Material shown.
....

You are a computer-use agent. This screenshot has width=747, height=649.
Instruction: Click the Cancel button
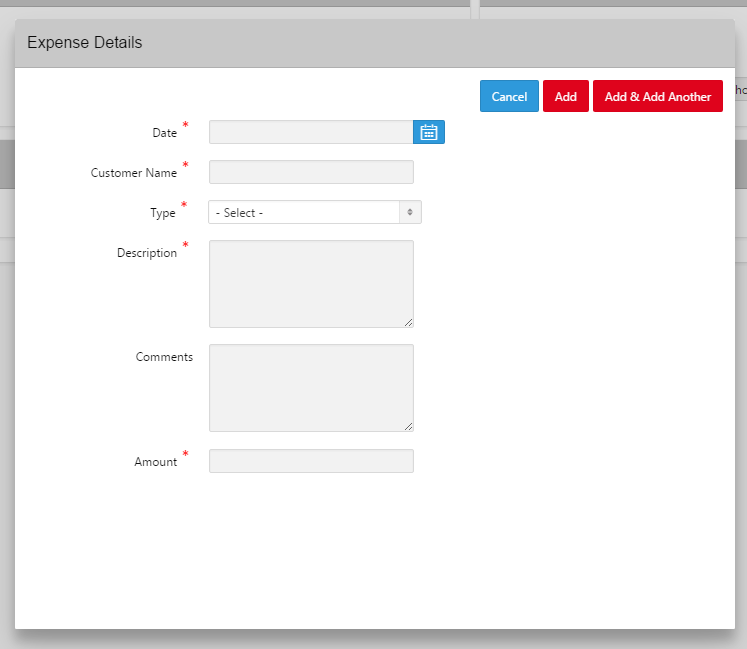509,96
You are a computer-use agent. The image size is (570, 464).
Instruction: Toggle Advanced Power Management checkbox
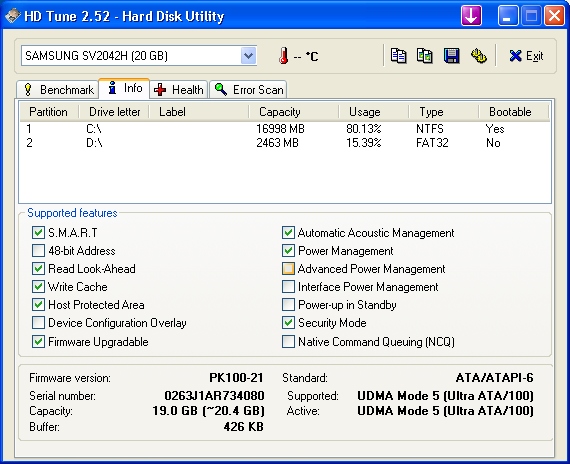click(x=288, y=269)
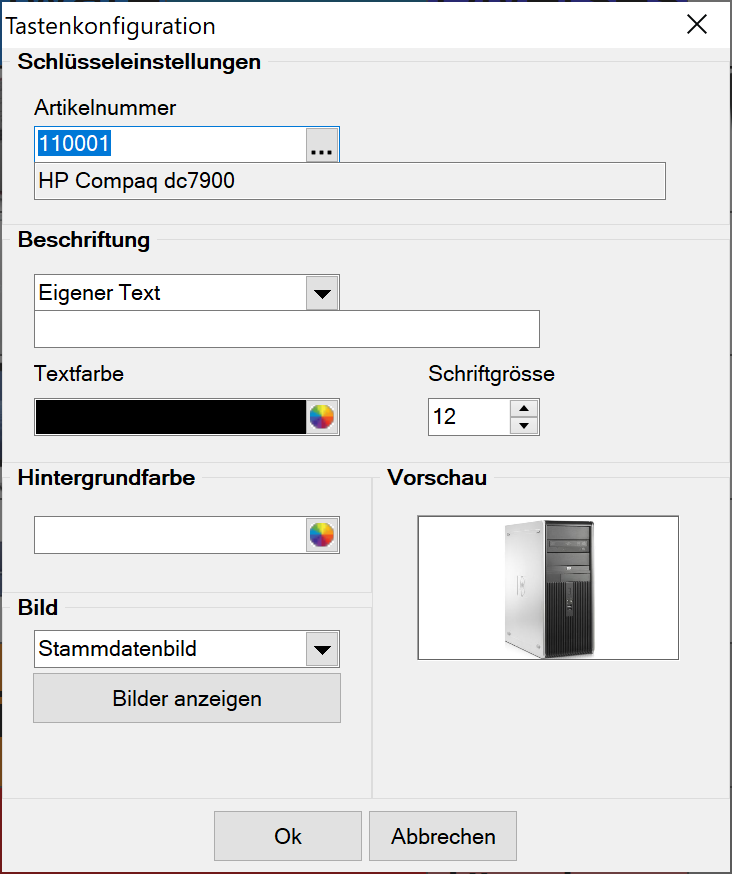Increase Schriftgrösse with the up arrow
This screenshot has height=874, width=732.
[x=524, y=408]
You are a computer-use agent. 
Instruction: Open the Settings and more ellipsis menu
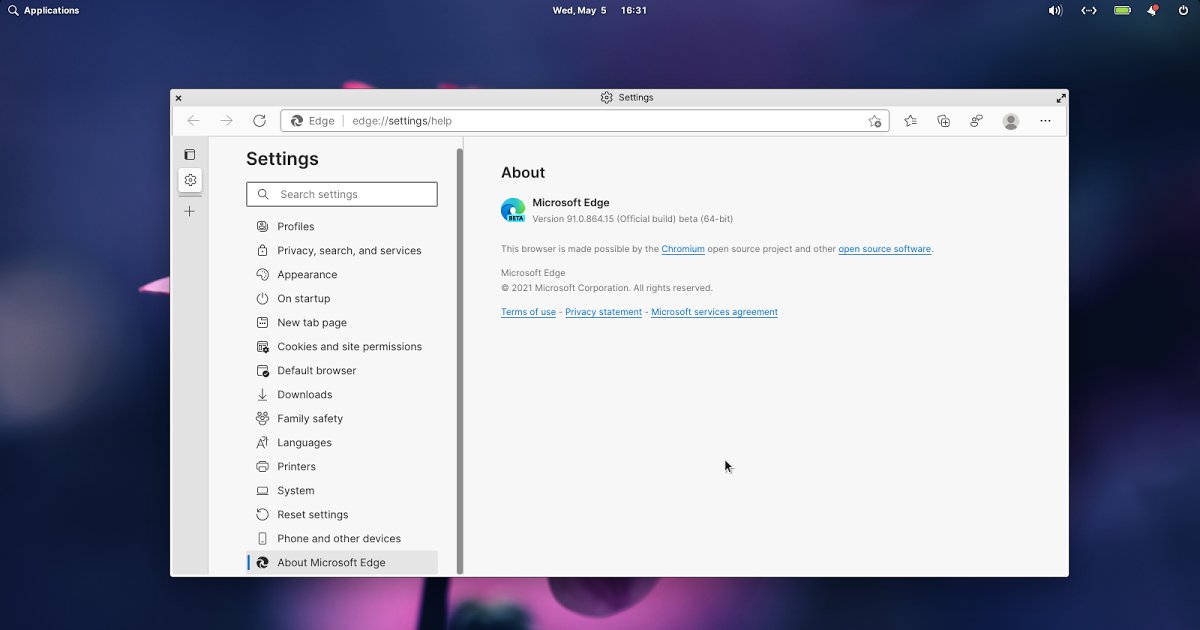point(1044,120)
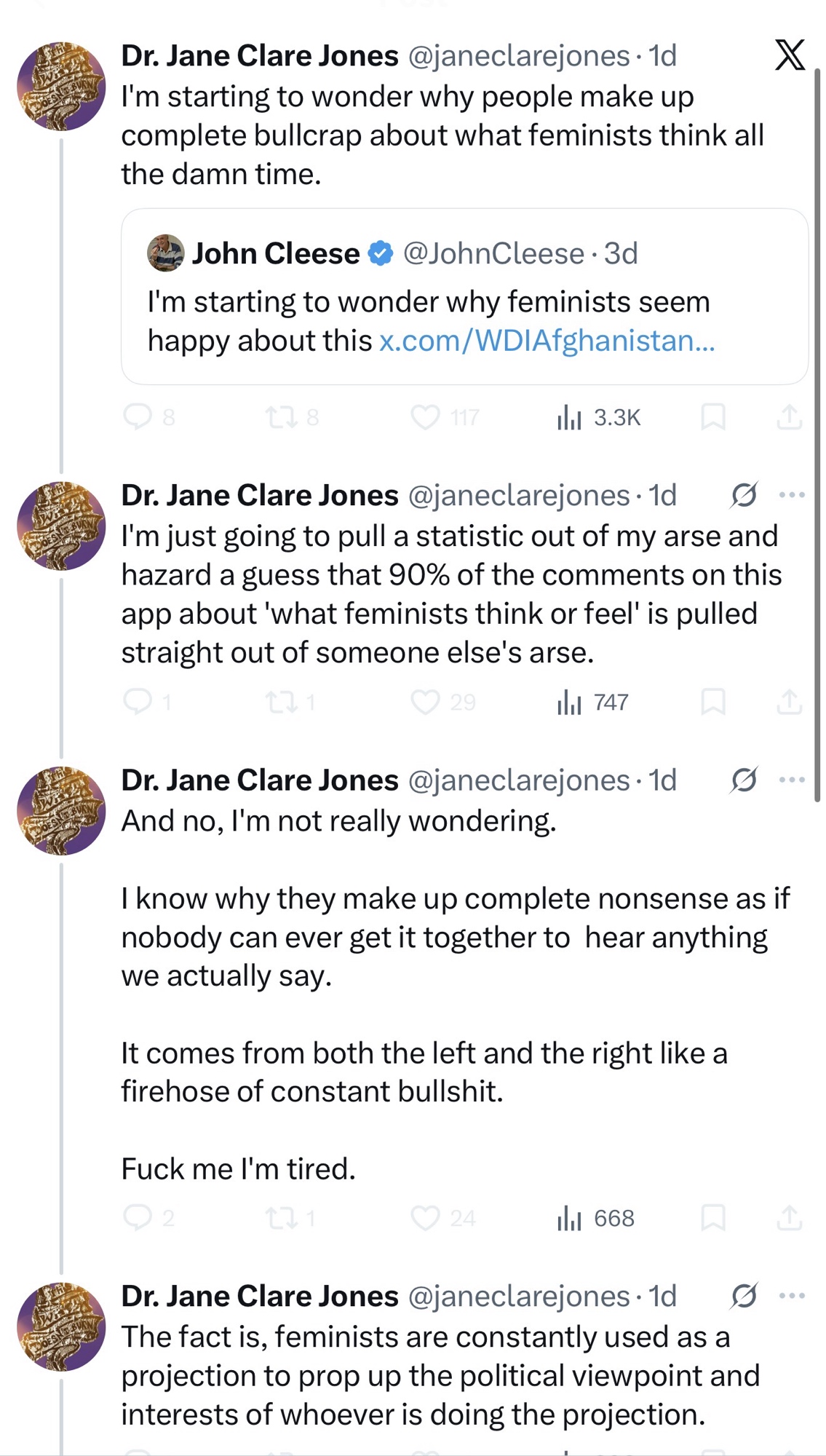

....

Task details.
Turn the items, from the line that contains "You are a computer-use agent. The" through the end, inclusive, into a JSON list of strings with one string per line. Skip blank lines and leave out the pictures.

Task response.
[
  "You are a computer-use agent. The image size is (570, 464).",
  "Instruction: Toggle Advanced Power Management checkbox",
  "click(x=288, y=269)",
  "Increase Schriftgrösse with the up arrow",
  "This screenshot has height=874, width=732.",
  "[x=524, y=408]",
  "You are a computer-use agent. ",
  "Instruction: Open the Settings and more ellipsis menu",
  "point(1044,120)"
]